「物極必反」
とは、物理の世界だけではなく心理面でも作用します。
例えば、
「ドラえもんのキャラは長編になると性格が変わる」と言われますが、実際に有り得ることです。
よく言われるのが、「のび太は日頃だらしがないのに長編では勇敢な少年に変貌する」です。
これを分析してみましょう。
「のび太のように意気地がない性格」「ジャイアンのように勇ましい性格」は、日常の彼らの生活環境での話です。
まず、のび太の日常では常に「自分より強いもの」とばかり対峙し、対してジャイアンは「自分より弱いもの」ばかりと対峙しています。ジャイアンは強いと言っても小学生レベルで、中学生や大人には勝てません。
長編のような世界に入ると、素手で自分より弱いものばかりと対峙していたジャイアンは、武器を使ってでも遠慮なく攻撃してくる、自分より強い敵に対する心の準備ができていません。
対してのび太は、日頃から自分より強いものばかりの世界で生きていますから、精神状況に大きな変化はありません。それどころか、優しさゆえにやられっぱなしの日常と違い、道具で思い切り戦えます。

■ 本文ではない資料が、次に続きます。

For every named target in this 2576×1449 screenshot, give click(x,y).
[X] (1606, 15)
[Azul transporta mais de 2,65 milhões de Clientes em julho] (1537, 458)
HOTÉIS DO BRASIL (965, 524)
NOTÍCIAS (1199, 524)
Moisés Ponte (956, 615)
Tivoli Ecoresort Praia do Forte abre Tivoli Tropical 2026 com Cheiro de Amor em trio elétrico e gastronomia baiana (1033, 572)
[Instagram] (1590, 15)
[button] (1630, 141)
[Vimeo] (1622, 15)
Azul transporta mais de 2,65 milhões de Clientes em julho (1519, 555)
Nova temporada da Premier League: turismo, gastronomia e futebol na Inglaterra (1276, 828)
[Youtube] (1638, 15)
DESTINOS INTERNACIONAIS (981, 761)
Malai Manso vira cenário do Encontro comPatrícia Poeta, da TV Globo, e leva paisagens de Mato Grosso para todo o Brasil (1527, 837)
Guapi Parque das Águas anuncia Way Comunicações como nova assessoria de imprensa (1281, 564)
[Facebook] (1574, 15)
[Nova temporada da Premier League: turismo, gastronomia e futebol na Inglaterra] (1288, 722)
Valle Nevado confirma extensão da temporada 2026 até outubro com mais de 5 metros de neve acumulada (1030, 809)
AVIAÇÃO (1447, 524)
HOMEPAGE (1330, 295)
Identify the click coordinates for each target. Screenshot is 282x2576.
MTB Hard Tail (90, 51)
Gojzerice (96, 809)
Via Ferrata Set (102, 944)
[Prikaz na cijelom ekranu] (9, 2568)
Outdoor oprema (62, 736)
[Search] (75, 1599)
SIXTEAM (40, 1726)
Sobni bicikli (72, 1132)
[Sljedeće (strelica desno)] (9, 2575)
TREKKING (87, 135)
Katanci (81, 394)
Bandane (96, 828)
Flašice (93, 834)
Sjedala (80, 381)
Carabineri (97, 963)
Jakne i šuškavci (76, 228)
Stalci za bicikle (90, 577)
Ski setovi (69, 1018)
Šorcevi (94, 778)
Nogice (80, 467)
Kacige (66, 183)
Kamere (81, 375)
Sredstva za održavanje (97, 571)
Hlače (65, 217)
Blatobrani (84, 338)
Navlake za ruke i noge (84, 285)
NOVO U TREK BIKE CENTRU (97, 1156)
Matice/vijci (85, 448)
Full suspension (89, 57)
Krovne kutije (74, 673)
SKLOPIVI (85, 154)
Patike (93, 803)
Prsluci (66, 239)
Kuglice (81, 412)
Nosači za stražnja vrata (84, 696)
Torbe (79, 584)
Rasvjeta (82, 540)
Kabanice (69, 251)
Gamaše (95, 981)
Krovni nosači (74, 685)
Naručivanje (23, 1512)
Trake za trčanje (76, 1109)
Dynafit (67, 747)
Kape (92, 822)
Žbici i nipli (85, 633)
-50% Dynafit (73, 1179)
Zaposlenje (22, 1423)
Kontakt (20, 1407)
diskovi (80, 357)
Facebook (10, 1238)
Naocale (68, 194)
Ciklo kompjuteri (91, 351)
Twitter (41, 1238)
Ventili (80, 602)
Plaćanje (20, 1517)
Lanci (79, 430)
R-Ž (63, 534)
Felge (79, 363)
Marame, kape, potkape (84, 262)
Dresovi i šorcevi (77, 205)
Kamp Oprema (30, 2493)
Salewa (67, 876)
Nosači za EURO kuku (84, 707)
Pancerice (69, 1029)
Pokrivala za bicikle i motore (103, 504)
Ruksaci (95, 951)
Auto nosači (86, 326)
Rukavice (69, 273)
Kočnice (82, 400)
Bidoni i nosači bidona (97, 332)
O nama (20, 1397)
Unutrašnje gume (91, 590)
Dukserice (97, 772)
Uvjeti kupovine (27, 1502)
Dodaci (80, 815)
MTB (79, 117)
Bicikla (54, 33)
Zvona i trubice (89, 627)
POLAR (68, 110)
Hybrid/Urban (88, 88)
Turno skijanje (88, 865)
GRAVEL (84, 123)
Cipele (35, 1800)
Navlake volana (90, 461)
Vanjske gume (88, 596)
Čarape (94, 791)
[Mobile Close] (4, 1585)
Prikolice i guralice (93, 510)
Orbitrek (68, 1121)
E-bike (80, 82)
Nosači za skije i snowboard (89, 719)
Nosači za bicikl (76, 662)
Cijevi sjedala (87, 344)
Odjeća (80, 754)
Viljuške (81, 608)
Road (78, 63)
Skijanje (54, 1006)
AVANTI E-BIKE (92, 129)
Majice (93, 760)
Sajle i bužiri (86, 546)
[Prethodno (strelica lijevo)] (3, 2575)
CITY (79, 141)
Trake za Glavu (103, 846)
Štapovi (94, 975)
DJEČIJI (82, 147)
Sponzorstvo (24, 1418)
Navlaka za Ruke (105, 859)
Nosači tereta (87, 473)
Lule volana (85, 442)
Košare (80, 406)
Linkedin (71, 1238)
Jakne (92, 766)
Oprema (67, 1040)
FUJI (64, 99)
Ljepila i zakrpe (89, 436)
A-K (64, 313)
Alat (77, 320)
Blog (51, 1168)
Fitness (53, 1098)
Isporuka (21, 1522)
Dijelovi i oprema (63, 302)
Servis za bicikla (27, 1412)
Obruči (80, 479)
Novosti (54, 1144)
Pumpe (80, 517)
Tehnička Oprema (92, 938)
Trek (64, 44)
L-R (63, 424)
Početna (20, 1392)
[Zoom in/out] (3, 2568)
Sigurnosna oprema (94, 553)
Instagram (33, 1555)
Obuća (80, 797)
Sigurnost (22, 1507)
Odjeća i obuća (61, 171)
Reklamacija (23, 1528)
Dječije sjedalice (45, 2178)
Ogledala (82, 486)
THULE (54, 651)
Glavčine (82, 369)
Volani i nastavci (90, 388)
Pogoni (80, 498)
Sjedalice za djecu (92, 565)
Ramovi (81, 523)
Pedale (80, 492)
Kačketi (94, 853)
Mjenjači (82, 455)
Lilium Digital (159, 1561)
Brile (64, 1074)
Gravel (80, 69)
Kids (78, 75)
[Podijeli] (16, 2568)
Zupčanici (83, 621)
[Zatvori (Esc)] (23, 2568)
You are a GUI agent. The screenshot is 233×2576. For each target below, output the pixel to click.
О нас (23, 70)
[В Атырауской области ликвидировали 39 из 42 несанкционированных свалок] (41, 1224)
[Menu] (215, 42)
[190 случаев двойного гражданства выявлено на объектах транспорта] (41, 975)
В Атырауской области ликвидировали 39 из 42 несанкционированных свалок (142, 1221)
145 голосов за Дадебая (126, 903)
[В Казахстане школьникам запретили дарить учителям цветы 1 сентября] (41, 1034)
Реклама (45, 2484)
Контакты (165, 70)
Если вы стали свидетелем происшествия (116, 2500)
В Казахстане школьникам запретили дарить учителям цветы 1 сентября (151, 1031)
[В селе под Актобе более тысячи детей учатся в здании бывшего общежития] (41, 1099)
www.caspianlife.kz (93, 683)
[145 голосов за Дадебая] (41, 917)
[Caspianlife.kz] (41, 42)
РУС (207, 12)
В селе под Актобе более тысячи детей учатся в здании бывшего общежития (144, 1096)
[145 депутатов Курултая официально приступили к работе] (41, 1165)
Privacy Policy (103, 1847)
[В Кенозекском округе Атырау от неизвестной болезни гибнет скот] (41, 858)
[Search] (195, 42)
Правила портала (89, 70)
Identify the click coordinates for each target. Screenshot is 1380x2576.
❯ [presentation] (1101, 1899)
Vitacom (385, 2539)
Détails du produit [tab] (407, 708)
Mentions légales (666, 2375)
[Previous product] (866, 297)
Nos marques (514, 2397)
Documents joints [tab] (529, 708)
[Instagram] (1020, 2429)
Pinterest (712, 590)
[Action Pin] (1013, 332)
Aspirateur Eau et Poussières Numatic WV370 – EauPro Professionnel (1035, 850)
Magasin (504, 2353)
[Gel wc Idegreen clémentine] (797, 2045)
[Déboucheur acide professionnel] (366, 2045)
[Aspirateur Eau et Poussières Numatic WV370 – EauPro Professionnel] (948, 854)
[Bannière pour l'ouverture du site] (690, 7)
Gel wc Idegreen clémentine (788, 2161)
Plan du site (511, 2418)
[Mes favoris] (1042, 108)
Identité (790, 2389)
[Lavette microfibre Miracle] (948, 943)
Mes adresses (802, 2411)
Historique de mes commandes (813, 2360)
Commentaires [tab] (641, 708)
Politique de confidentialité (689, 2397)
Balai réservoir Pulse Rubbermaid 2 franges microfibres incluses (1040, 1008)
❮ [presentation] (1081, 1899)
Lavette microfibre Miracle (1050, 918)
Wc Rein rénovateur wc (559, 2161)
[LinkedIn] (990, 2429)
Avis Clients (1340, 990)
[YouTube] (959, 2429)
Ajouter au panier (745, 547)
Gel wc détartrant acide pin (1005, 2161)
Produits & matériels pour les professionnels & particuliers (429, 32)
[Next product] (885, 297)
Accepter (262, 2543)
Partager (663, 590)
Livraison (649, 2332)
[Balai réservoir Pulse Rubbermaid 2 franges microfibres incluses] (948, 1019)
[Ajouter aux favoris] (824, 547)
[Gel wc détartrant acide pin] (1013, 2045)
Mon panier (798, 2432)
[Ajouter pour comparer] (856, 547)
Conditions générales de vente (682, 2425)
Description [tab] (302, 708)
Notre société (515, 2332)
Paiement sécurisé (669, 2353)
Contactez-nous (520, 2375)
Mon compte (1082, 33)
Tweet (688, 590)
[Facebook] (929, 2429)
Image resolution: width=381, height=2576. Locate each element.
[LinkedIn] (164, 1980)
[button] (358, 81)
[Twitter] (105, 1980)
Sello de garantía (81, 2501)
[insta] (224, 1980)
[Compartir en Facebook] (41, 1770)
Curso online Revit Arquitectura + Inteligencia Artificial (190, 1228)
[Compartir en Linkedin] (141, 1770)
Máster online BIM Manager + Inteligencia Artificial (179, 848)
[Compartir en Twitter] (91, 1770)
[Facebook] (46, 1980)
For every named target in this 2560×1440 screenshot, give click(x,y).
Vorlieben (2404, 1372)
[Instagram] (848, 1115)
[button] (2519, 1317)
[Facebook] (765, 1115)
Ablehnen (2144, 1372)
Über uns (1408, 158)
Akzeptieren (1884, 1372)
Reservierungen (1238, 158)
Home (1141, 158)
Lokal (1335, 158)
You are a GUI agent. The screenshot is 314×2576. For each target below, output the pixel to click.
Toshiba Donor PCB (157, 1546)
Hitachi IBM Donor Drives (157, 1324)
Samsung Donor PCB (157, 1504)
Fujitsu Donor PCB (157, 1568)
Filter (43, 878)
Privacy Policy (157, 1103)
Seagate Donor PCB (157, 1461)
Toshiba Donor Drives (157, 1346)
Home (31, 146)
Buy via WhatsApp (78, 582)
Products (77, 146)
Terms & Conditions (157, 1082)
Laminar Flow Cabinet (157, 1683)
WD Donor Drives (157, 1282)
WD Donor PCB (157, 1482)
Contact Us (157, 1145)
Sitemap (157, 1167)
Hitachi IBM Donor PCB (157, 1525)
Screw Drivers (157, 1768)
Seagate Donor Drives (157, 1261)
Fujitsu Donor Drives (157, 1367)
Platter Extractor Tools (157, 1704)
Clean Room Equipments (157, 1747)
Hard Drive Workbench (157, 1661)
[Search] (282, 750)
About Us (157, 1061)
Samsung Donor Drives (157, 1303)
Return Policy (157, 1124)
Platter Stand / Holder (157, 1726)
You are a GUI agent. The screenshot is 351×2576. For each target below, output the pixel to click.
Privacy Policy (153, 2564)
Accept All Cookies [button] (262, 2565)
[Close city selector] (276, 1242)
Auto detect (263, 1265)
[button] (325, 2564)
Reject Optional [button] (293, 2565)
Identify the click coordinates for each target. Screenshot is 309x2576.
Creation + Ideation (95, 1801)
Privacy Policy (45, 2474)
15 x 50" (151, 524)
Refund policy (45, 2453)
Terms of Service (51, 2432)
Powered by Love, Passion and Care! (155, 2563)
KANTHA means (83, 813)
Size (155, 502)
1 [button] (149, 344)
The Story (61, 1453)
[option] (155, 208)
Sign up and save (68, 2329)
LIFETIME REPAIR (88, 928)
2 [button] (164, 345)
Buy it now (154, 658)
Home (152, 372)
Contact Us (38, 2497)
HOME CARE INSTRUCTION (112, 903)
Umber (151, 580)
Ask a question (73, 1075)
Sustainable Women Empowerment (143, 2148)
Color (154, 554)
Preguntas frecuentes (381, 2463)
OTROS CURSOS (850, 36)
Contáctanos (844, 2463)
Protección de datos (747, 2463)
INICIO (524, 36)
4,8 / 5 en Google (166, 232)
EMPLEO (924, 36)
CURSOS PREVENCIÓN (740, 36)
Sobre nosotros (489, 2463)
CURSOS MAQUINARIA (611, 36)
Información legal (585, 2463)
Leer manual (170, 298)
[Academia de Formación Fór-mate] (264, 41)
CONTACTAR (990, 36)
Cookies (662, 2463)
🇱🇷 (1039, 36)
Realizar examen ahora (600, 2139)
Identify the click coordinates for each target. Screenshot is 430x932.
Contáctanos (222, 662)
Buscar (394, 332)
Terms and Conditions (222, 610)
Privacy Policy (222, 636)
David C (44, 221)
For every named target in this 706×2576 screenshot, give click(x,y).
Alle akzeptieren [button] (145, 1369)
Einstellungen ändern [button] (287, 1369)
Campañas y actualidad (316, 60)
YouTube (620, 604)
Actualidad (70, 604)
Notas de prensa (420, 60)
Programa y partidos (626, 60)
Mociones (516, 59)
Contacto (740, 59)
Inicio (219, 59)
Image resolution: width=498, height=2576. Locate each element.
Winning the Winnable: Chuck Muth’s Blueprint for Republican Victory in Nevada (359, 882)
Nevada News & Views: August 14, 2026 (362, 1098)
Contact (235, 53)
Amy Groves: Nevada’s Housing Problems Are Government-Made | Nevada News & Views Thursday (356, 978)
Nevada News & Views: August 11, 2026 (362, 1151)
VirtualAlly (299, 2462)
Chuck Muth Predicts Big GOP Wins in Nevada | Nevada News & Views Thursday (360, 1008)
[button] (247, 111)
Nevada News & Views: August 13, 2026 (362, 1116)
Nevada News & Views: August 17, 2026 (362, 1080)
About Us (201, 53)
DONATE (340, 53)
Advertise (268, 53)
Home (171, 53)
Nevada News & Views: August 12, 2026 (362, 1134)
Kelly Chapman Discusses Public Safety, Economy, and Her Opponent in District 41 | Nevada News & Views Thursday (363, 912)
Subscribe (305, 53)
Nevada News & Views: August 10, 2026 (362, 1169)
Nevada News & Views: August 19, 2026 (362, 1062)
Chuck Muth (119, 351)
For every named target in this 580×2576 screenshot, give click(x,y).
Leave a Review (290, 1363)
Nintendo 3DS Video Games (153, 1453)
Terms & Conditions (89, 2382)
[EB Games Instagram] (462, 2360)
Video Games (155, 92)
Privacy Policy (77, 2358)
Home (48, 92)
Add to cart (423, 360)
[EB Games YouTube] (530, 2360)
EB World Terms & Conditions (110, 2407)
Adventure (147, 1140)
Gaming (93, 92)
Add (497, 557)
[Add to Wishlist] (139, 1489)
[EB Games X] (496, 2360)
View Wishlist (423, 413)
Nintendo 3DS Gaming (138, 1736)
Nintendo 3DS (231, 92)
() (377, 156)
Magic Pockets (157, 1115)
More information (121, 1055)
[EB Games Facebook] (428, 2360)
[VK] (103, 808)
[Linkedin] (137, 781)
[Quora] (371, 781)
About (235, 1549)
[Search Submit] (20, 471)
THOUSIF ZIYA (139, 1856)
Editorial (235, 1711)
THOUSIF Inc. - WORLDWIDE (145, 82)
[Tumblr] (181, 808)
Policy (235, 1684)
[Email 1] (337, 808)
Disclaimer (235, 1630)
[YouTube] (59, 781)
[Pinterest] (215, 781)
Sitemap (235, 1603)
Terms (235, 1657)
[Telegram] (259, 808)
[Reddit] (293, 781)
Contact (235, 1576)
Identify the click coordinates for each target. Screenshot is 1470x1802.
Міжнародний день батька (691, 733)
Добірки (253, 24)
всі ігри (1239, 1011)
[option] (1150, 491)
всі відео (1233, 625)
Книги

その上射撃がうまくドラえもんの道具も使い慣れているので、「非日常的状況」では素手限定で自分より弱いものばかりをいじめているジャイアンよりも、強くて当然なのです。
のび太の日常は弱そうに見えて、「やらなければならない状況に追い込まれた時」には、力を発揮する訓練を受け続けているともいえます。
このように、状況が変われば性格も変わります。ずっと意気地なしのまま、ずっと勇敢のままの人はいません。必ず、どこかで逆転します。